Correlation: Refers to a statistical association between two or more variables, meaning changes in one variable tend to be accompanied by changes in another (e.g., positive, negative, or no correlation). This association only reflects a trend in data and does not involve a causal relationship between variables.
Causation: Occurs when a change in one variable directly leads to a change in another, with a clear causal logic (e.g., "watering" directly causes "plant growth").
Core difference: Correlation describes the phenomenon of variables "changing together," while causation emphasizes the necessary relationship where "the cause leads to the effect."
2. Key Concepts
Correlation does not imply causation: Even if two variables have a strong correlation, it cannot be directly inferred that there is a causal relationship between them. There may be other factors (third variables) affecting both (e.g., "ice cream sales" and "drowning accidents" are positively correlated, but both are actually influenced by "rising temperatures").

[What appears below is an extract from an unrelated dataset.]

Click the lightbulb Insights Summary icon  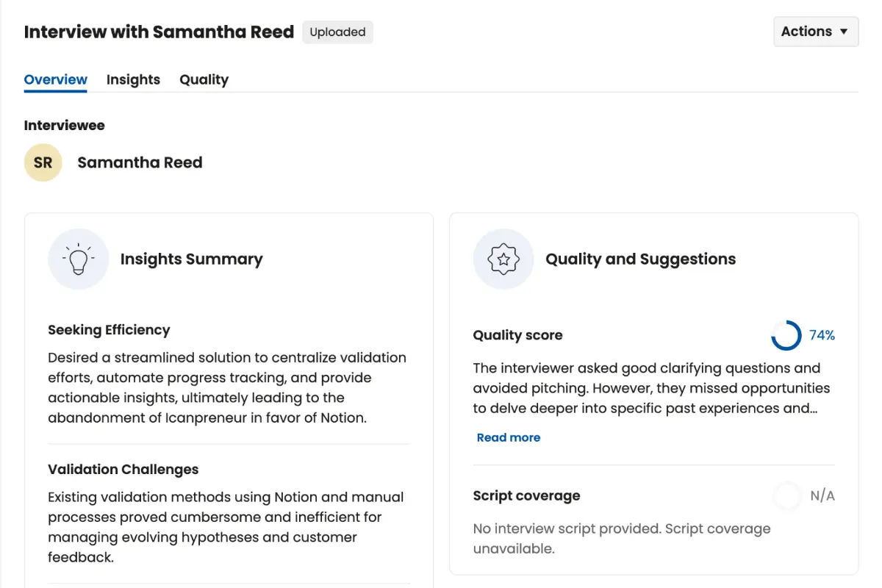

Conditions for verifying causation: Three conditions must be met—correlation between variables, the cause occurs before the effect, and other interfering factors are excluded (through experimental design or logical reasoning).

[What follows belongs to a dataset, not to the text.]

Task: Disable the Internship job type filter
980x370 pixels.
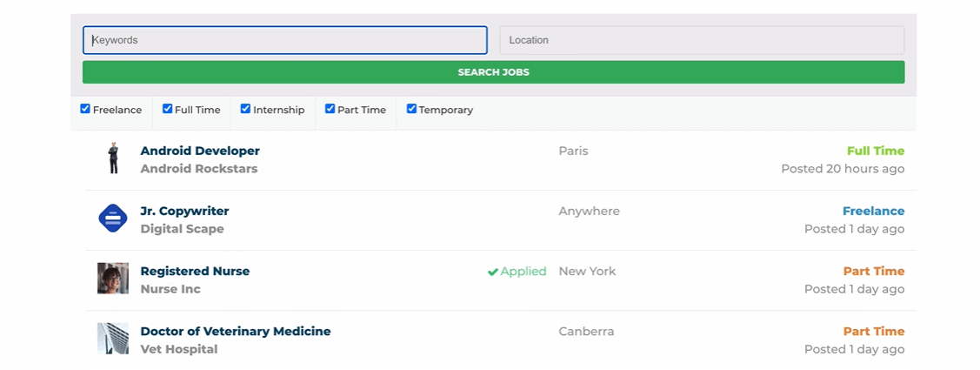Action: [x=245, y=109]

Common misunderstanding: It is easy to mistake correlation for causation, ignoring potential third variables or coincidental factors.
3. Examples
Easy
Correlation: "The number of students wearing sports shoes" is positively correlated with "average math test scores" (possibly because classes with active sports have a better overall learning atmosphere, but wearing sports shoes does not directly lead to higher scores).

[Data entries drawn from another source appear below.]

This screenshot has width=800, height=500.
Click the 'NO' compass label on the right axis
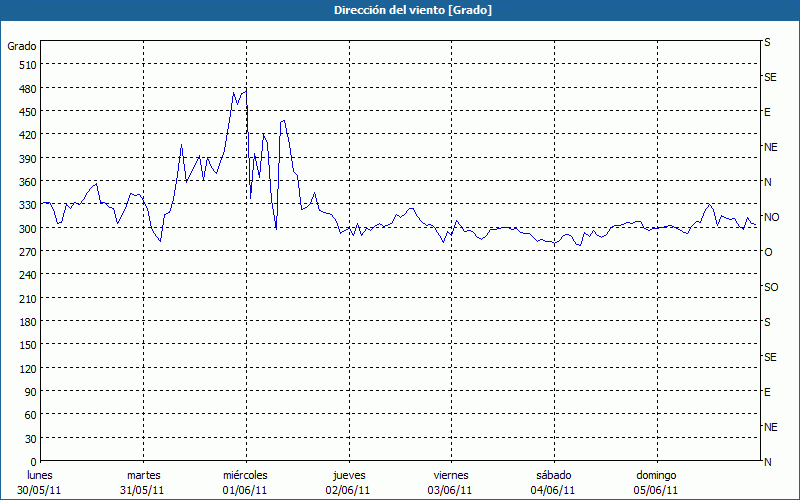coord(771,217)
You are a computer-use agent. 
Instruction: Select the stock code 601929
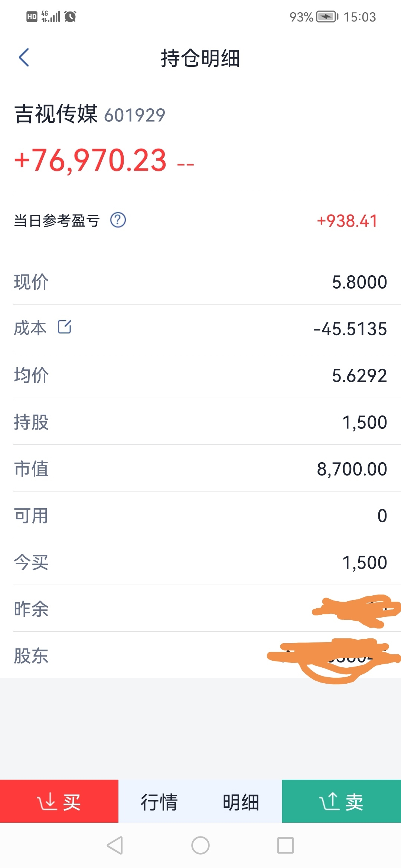pyautogui.click(x=135, y=115)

Causation: "Memorizing 10 words every day" and "increasing vocabulary" (the act of memorizing words directly leads to an increase in vocabulary).
Medium
Correlation: "The number of streetlights in a city" is negatively correlated with "crime rate" (possibly because areas with more streetlights have more developed economies and better security measures, rather than streetlights directly reducing crime).
Causation: "Smoking" and "lung cancer incidence" (numerous studies have proven that harmful substances in cigarettes directly increase the risk of lung cancer).
Hard
Correlation: "Annual chocolate sales in a region" are positively correlated with "the number of Nobel Prize winners" (in fact, it may be because residents in economically developed regions have stronger consumption capacity and higher education levels; there is no causation between chocolate sales and the number of winners).
Causation: "Flu vaccination" and "decreased flu incidence" (vaccines directly reduce the probability of illness by stimulating immunity, verified by scientific experiments).
4. Problem-Solving Techniques
Identify correlation: Use tools such as scatter plots and correlation coefficients to determine whether there is an association between variables, and clarify the direction (positive/negative) and strength of the correlation.
Question causation: If a correlation is found, ask "Is there a reasonable causal mechanism?" and "Does the cause occur before the effect?"
Look for third variables: Analyze whether there are unconsidered factors affecting both variables (e.g., the third variable between "ice cream sales" and "drowning accidents" is "temperature").
Verify through experiments: For potential causal relationships, design controlled experiments (e.g., control other variables and observe whether the "effect" changes when only the "cause" variable is altered) to exclude interfering factors.